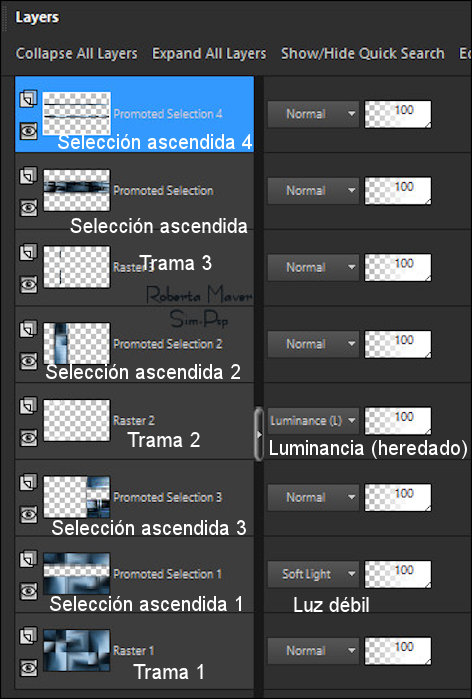This screenshot has height=699, width=472.
Task: Click the panel splitter handle beside Raster 2
Action: [x=259, y=434]
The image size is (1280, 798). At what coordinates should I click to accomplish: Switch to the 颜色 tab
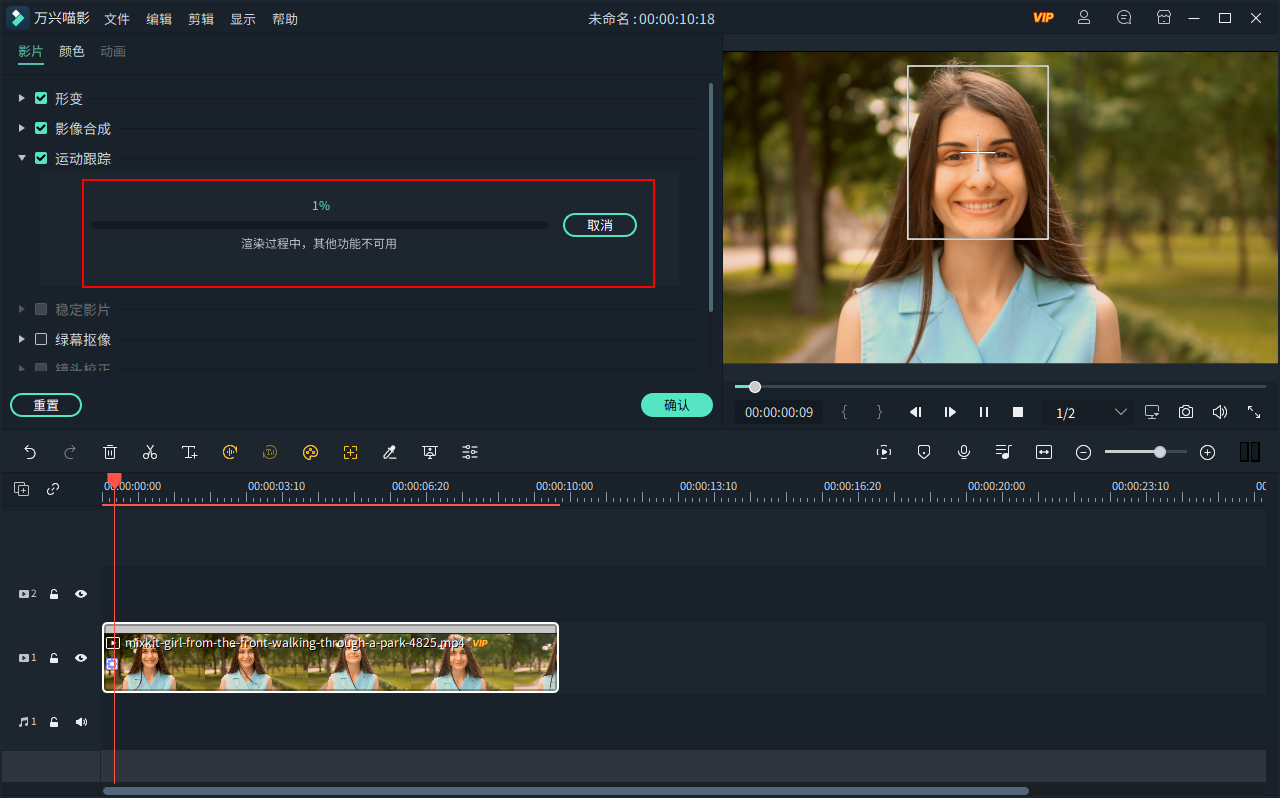click(x=72, y=51)
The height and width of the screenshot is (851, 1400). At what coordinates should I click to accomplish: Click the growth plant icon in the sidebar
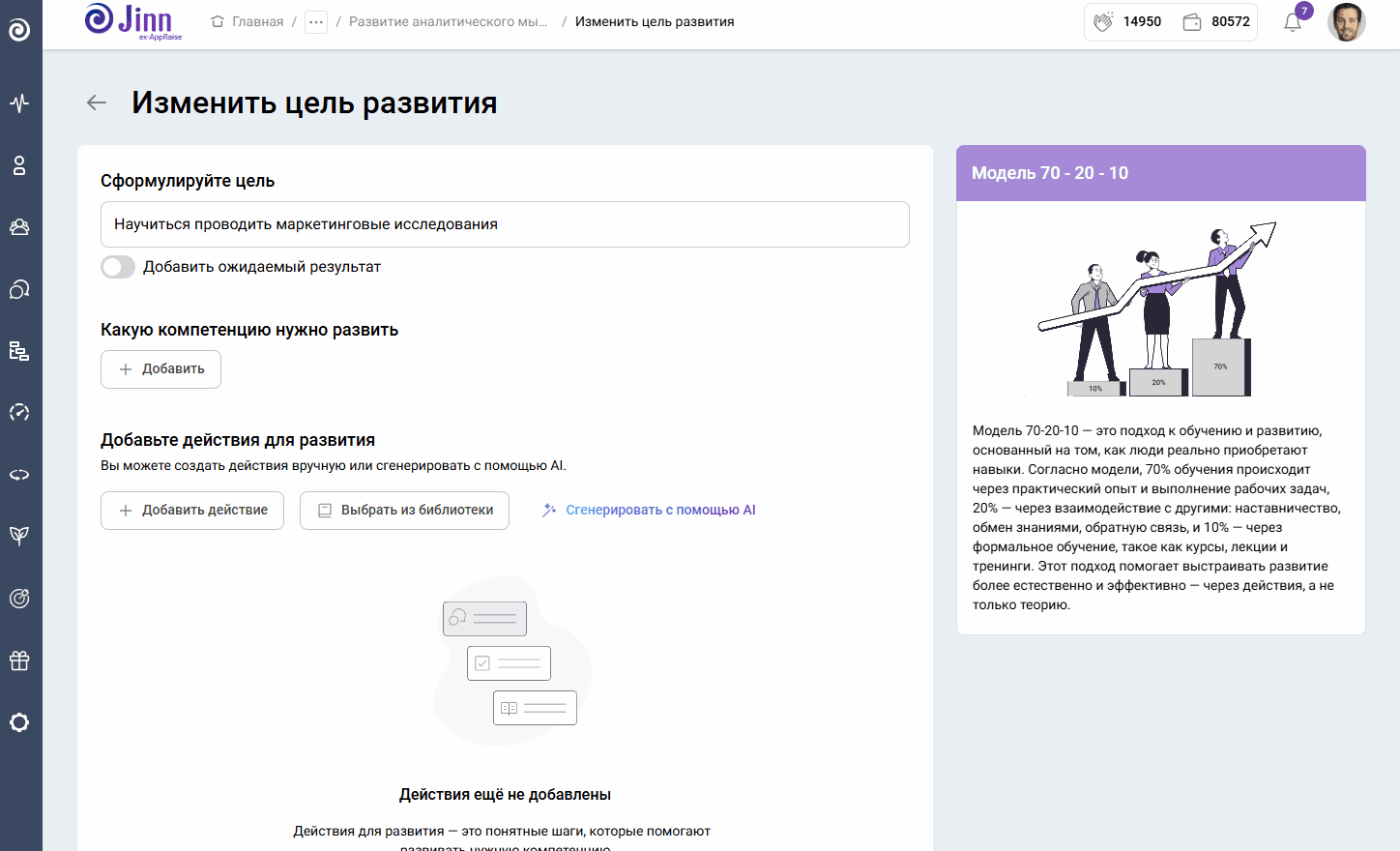point(19,536)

What you need to do:
Would you give again exactly the lines from the line containing "The image size" through the end of the listing, both ends included, without any pictures?

Response:
The image size is (1280, 798). At what coordinates should I click to accomplish: Switch to the 颜色 tab
click(x=72, y=51)
The height and width of the screenshot is (851, 1400). At what coordinates should I click to accomplish: Click the growth plant icon in the sidebar
point(19,536)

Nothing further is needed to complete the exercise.